We investigated the causes of miRNA expression variations and their dependence on certain normalizers, and thus attempted to find the most suitable normalizer. The 2-ΔΔCT method was used for the miRNAs expression quantification, where CT is cycle threshold and ΔΔCT = ((CTmiRNA)tumor-(CTcontrol)tumor)-((CTmiRNA)normal-(CTcontrol)normal) For accurate miRNA quantification, in theory, CT values for the internal control gene should be very close for tumors and normal tissues, ideally (CTcontrol)tumor = (CTcontrol)normal.
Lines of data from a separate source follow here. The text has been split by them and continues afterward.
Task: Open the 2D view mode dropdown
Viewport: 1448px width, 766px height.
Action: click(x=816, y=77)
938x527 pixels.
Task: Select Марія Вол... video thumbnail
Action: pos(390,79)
However, this CTcontrol value may be shifted up to several cycles in tumors (for example, up to ± n cycles), if the expression of endogenous control differs in tumor and normal tissue. This difference may introduce a bias to the miRNA fold change calculations:

$$ \Delta \Delta \mathrm{CT} = \left({\left(\mathrm{C}{\mathrm{T}}_{\mathrm{miRNA}}\right)}_{\mathrm{tumor}}\hbox{--} \left({\left(\mathrm{C}{\mathrm{T}}_{\mathrm{control}}\right)}_{\mathrm{normal}} \pm \mathbf{n}\right)\right)-\left({\left(\mathrm{C}{\mathrm{T}}_{\mathrm{miRNA}}\right)}_{\mathrm{normal}}\hbox{--} {\left(C{\mathrm{T}}_{\mathrm{control}}\right)}_{\mathrm{normal}}\right). $$

While analyzing the amplification curves of the different internal controls, almost in all tumor samples a cycle threshold (CT) shift of n = 5 or even 6 cycles upwards in comparison with the normal tissue was apparent (Table 7). For example, CT values of the spike were very similar for PDAC and the normal tissues, they differed less than n = 0.8 cycle (Table 7). Nevertheless, for other normalizers these values varied from n = −6.20 up to n = 5.8 cycles (Table 7). We measured expression levels of our endogenous controls, using the alien spike for normalization. As expected, U6 expression in tumors varied from −1.03 to 8.12-fold, miR-16 showed variations from −2.94 up to 7.38-fold in different tumors, and the U91 from −3.05 to 4.36-fold respectively. The difference in expression was statistically significant for all endogenous controls (p < 0.01; Table 8). Also, U6 was overexpressed in 22 tumors from 24, miR-16 in 18 tumors and U91 in 14 correspondently. miR-16 was downregulated in 6 tumors and U91 in 5 tumor samples (Table 9). Thus, all selected endogenous controls demonstrated expression instability in tumor samples.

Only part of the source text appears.